● **Work to complete**
The answer should hold only the line with "This screenshot has width=2520, height=1463." and each line after it through the last line of the material, exactly.

● **Input records**
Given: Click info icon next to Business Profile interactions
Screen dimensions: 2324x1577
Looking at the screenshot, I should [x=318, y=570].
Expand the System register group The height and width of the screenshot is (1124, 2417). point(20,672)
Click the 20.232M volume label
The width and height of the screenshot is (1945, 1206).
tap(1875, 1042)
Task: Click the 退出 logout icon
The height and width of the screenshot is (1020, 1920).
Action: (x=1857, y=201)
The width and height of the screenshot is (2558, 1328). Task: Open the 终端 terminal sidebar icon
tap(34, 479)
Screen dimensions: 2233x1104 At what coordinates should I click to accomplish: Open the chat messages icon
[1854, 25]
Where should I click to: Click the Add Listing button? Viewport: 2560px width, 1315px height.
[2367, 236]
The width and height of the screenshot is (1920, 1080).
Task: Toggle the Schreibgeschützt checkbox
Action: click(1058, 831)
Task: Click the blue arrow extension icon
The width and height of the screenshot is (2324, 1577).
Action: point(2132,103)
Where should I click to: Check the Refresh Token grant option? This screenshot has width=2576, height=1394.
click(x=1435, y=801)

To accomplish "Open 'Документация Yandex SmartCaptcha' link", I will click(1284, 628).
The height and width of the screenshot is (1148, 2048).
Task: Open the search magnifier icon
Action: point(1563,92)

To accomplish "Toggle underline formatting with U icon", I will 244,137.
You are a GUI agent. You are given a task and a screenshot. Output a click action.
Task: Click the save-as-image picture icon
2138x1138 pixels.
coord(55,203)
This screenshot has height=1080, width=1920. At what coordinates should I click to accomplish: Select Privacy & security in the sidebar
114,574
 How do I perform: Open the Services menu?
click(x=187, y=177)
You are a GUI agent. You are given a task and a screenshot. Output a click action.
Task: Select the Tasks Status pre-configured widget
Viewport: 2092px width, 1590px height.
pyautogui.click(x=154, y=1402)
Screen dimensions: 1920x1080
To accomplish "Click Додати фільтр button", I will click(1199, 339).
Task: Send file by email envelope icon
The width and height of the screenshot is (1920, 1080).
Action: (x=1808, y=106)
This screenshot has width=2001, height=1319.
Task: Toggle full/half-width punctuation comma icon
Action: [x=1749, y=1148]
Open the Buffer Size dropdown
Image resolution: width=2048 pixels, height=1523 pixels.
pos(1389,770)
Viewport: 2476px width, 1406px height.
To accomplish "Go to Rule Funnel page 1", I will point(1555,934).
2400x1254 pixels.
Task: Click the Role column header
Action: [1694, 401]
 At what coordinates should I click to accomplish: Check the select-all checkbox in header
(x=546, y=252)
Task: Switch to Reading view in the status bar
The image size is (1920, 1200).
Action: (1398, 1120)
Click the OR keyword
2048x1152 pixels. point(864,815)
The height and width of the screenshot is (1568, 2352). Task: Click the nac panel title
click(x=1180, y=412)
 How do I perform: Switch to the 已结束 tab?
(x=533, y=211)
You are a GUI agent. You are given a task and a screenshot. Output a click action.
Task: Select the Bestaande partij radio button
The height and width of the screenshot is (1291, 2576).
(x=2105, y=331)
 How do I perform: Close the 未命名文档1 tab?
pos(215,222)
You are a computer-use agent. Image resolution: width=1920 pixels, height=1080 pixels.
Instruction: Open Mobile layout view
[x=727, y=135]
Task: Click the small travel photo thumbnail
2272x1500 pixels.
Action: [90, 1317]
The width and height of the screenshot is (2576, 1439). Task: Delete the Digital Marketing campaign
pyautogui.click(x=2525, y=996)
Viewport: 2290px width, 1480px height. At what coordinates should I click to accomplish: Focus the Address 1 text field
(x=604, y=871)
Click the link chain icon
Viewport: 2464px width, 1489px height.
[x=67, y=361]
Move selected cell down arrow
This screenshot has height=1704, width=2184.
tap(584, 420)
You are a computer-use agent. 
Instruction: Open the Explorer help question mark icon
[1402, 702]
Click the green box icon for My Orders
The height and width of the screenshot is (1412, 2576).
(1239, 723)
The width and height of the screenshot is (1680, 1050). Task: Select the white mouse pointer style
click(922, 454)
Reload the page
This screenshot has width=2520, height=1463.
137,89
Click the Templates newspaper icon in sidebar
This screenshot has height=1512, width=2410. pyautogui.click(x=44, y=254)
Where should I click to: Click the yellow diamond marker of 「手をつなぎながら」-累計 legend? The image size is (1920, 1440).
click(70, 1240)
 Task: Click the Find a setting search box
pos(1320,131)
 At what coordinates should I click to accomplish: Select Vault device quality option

● **Response for this exercise**
This screenshot has width=2520, height=1463.
137,89
Click the Templates newspaper icon in sidebar
This screenshot has height=1512, width=2410. pyautogui.click(x=44, y=254)
Where should I click to: Click the yellow diamond marker of 「手をつなぎながら」-累計 legend? The image size is (1920, 1440).
click(70, 1240)
 Task: Click the Find a setting search box
pos(1320,131)
 At what coordinates should I click to accomplish: Select Vault device quality option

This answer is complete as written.